Exercise aim: Please return the lines of the data below, word for word, from the first line through the line containing "Education&Training (62, 462)".

Provided information:

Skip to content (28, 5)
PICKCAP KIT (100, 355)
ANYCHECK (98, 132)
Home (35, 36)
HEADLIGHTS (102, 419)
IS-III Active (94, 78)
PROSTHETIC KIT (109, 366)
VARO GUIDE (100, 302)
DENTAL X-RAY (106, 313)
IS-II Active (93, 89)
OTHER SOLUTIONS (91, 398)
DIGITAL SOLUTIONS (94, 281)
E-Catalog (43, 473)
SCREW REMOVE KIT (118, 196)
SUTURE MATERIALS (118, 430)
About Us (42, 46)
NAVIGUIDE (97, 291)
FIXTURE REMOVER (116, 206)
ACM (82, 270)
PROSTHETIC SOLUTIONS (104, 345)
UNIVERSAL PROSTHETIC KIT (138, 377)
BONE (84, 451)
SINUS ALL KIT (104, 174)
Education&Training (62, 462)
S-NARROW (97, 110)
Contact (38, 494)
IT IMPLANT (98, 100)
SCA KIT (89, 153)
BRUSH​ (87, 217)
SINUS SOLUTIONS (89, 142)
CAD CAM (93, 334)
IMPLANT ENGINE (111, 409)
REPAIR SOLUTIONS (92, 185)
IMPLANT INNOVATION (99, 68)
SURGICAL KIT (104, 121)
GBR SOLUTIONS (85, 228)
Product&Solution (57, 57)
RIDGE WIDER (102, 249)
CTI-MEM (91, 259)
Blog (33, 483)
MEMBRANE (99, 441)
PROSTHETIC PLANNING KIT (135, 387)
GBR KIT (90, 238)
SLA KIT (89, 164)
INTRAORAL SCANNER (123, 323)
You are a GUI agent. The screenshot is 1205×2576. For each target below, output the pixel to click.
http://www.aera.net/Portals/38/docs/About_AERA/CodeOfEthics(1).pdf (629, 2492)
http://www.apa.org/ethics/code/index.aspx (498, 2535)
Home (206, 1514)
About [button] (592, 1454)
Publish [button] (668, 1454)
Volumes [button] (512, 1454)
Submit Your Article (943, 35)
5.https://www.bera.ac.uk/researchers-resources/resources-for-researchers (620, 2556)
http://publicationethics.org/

Reply:
Skip to content (28, 5)
PICKCAP KIT (100, 355)
ANYCHECK (98, 132)
Home (35, 36)
HEADLIGHTS (102, 419)
IS-III Active (94, 78)
PROSTHETIC KIT (109, 366)
VARO GUIDE (100, 302)
DENTAL X-RAY (106, 313)
IS-II Active (93, 89)
OTHER SOLUTIONS (91, 398)
DIGITAL SOLUTIONS (94, 281)
E-Catalog (43, 473)
SCREW REMOVE KIT (118, 196)
SUTURE MATERIALS (118, 430)
About Us (42, 46)
NAVIGUIDE (97, 291)
FIXTURE REMOVER (116, 206)
ACM (82, 270)
PROSTHETIC SOLUTIONS (104, 345)
UNIVERSAL PROSTHETIC KIT (138, 377)
BONE (84, 451)
SINUS ALL KIT (104, 174)
Education&Training (62, 462)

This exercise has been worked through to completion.